Black Ocean Platform: Dual-Track Services with Institutional Dark Pool and Retail Liquidity Pool
Black Ocean is incubated by VRM, a high-frequency quantitative trading firm, offering custody, lending, and fiat channels for institutional and corporate users. Its core services are divided into two categories: Dark Pool and Liquidity Pool. The dark pool facilitates large orders exceeding $300,000 or 5 BTC, executing trades away from public order books to minimize market impact. The liquidity pool serves market makers and retail orders without a minimum order size. Retail investors cannot directly access Black Ocean; instead, they benefit indirectly through brokers (OTC merchants, exchanges, trading apps, etc.), which may dilute direct demand for FLY.

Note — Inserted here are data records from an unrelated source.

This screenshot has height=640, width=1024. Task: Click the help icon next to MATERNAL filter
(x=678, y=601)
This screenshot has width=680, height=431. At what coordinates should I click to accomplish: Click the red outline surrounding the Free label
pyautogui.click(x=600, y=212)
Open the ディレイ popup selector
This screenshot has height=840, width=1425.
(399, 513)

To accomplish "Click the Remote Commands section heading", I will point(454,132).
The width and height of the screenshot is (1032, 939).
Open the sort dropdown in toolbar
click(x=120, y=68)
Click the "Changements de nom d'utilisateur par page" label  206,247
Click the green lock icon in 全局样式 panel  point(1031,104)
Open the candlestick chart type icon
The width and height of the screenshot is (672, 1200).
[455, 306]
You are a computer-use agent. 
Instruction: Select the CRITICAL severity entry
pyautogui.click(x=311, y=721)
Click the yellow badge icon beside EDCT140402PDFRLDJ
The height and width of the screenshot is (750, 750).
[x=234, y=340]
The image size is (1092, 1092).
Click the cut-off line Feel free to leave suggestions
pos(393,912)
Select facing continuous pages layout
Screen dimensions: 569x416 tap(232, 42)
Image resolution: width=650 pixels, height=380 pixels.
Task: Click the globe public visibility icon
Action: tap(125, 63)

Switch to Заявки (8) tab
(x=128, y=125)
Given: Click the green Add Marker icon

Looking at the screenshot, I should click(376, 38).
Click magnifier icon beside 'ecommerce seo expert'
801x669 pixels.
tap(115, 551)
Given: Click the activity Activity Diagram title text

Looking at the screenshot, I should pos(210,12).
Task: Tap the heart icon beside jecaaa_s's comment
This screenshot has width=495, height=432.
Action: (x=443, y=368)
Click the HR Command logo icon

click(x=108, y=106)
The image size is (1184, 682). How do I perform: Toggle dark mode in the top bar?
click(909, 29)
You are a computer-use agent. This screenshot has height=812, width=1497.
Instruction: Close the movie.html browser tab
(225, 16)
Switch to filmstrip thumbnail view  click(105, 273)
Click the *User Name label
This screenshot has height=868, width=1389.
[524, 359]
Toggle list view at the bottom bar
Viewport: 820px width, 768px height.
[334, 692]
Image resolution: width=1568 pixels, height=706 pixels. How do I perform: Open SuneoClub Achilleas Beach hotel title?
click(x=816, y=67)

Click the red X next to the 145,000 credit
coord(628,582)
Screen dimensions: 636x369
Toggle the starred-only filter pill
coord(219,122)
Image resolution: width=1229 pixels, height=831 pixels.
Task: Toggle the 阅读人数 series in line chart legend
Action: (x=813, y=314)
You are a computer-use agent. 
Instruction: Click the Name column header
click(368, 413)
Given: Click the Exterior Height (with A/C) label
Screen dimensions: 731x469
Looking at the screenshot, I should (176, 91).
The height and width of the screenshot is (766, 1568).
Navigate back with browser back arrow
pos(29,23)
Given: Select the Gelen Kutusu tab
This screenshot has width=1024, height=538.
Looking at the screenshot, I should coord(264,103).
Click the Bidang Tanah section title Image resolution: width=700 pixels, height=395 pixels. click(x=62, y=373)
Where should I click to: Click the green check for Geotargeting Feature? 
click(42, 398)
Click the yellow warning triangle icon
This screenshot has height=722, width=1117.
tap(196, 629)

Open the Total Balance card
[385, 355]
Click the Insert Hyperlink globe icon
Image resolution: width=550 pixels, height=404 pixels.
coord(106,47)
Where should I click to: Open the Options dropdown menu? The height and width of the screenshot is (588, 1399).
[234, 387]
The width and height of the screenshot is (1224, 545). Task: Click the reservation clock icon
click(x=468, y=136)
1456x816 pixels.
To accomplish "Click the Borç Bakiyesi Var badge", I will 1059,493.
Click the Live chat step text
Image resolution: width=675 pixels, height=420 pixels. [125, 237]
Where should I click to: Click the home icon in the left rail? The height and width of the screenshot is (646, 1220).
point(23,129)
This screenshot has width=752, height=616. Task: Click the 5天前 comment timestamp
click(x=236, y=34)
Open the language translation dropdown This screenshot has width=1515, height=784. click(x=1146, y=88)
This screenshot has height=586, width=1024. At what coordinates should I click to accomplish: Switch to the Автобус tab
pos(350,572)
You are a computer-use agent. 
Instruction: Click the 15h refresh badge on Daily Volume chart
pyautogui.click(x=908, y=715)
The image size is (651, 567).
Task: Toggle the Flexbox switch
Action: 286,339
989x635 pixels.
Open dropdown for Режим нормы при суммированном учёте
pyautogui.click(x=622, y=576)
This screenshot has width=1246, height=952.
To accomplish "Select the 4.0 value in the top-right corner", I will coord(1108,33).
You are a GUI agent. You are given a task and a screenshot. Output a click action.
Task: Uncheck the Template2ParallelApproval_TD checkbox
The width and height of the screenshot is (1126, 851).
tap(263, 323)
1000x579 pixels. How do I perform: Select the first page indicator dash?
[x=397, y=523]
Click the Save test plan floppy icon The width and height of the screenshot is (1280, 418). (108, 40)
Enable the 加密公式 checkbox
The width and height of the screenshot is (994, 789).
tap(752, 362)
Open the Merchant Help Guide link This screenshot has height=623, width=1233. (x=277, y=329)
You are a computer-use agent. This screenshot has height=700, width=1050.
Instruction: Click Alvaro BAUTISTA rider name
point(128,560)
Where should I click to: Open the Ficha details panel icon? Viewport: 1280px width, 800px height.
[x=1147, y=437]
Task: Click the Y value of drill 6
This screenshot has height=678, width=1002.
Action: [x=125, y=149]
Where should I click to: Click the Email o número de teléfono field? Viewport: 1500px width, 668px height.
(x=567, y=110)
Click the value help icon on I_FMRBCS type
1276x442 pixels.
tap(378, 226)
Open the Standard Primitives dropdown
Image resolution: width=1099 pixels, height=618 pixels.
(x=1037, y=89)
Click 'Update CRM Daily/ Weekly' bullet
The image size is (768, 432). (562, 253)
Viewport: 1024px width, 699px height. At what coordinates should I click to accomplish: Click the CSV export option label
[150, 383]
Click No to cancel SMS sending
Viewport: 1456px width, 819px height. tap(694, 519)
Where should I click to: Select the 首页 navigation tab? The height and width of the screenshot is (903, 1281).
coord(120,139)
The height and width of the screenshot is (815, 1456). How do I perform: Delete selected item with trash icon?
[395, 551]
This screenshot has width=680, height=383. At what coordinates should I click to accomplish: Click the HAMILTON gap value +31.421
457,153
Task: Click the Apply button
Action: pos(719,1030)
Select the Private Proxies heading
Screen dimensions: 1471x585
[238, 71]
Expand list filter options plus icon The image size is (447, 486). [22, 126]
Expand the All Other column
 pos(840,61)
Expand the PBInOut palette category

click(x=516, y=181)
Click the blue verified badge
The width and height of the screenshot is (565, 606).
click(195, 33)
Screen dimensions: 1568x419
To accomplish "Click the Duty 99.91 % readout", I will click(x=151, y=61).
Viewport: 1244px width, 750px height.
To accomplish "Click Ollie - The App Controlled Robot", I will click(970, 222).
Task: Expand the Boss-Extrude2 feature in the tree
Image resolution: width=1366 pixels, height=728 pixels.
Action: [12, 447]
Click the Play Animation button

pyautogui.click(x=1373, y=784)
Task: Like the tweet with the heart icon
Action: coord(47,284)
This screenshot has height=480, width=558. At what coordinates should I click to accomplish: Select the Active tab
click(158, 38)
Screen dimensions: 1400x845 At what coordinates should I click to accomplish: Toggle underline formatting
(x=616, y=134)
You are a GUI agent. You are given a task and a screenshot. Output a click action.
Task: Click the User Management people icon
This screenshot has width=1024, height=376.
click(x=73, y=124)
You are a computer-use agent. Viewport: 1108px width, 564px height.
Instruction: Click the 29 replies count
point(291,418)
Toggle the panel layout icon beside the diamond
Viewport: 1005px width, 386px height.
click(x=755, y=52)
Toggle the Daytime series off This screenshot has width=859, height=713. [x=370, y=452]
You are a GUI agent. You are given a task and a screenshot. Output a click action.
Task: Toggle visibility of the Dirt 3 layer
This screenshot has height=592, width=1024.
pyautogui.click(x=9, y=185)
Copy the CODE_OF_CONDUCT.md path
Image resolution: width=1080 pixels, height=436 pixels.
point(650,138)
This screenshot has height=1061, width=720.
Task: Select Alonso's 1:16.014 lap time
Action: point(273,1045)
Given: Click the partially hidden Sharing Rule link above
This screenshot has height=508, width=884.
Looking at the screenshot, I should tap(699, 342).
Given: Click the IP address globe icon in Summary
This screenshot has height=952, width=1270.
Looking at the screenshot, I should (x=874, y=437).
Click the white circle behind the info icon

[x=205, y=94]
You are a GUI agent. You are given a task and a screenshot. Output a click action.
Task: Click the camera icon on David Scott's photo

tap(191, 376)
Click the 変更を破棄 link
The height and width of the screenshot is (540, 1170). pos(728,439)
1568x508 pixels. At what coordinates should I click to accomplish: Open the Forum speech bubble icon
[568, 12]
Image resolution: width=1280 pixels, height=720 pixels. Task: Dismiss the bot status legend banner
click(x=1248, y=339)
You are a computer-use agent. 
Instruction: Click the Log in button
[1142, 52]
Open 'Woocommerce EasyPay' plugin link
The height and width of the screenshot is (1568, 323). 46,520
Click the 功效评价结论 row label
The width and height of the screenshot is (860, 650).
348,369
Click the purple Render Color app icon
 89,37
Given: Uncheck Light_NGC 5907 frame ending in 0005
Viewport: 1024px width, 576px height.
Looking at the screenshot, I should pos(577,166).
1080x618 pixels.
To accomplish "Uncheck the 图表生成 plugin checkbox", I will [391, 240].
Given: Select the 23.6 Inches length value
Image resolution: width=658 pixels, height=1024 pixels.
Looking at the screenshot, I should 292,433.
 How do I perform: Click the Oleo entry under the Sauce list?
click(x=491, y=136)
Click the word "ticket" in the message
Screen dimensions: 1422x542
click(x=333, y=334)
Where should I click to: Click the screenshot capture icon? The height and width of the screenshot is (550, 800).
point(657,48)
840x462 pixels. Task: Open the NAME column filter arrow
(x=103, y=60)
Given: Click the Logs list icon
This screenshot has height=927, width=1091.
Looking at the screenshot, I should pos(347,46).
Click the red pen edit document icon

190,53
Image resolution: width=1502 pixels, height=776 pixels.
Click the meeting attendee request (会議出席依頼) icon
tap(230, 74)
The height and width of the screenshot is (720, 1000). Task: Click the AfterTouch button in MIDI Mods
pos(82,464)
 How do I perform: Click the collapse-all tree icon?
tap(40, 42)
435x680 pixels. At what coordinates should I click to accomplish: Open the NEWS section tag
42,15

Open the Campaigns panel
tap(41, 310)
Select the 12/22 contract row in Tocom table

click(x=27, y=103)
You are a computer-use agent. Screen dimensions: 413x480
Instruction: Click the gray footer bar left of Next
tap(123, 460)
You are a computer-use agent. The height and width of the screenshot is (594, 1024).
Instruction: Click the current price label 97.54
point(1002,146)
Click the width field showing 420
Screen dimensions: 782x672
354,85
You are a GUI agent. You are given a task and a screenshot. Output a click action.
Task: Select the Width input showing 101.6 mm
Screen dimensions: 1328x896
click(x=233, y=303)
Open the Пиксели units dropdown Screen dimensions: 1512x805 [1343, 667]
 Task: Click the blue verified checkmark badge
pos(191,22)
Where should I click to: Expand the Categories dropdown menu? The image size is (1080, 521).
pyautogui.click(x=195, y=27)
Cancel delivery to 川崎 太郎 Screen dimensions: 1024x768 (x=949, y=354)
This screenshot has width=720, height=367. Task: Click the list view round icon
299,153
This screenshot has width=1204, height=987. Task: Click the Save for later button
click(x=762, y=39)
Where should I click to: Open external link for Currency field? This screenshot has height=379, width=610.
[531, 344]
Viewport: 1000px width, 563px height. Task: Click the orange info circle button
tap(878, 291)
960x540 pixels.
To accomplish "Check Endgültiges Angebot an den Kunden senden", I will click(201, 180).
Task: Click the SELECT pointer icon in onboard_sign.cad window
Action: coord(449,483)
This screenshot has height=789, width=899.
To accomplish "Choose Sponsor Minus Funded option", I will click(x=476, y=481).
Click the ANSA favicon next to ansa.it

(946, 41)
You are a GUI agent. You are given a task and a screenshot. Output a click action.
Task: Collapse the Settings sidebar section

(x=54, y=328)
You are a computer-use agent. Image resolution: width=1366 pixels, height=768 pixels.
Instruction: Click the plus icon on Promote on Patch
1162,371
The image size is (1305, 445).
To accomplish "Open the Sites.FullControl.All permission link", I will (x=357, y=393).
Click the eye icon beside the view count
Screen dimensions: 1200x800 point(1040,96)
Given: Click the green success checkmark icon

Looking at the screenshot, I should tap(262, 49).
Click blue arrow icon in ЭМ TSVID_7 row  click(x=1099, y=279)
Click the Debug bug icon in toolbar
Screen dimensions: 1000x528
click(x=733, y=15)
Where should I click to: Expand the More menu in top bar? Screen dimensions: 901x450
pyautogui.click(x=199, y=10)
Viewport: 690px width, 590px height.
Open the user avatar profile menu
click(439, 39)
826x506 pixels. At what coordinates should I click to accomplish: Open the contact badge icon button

Full Circulation and Price Performance: Scarcity Logic Faces Challenges
FLY currently has a circulating supply of 1.69 billion tokens, matching its maximum supply—meaning all tokens are already released, eliminating future inflation pressure. This design theoretically supports price stability, but given the all-time high of $0.6, the current price has declined considerably, reflecting market divergence on fully diluted tokens. Analysts suggest that while the full-circulation model removes dilution risk, it also limits narrative momentum—without lock-ups or gradual releases to sustain attention, token liquidity may become dispersed, making it harder to establish strong price support.
Market Impact Analysis: Institutional vs. Retail Perspectives
For institutions, Black Ocean's dark pool is a core requirement for large trades, and FLY may serve as a utility token for fee payments or service access, providing real use cases. However, retail investors only have indirect exposure via brokers, meaning FLY's value capture mainly relies on institutional activity. If institutional adoption lags, the fully diluted token risks prolonged sideways trading. Additionally, competition in the dark pool space is intensifying, with other top OTC platforms and decentralized dark pool projects entering the market.
Storage and Management: Diverse Options for Different Users
Users can store FLY in exchange custodial wallets (no private key management needed) or choose self-custody wallets (web, mobile, desktop), hardware wallets, third-party custody services, or even paper wallets. For high-frequency traders, self-custody offers enhanced security, while exchange wallets provide convenience for daily trading.
Summary
Overall, Franklin (FLY) as the native token of the Black Ocean ecosystem benefits from VRM's technical background and dark pool functionality on the institutional side. However, its fully diluted supply and indirect retail access may limit upside potential. Investors should monitor institutional adoption trends and dark pool trading volume growth.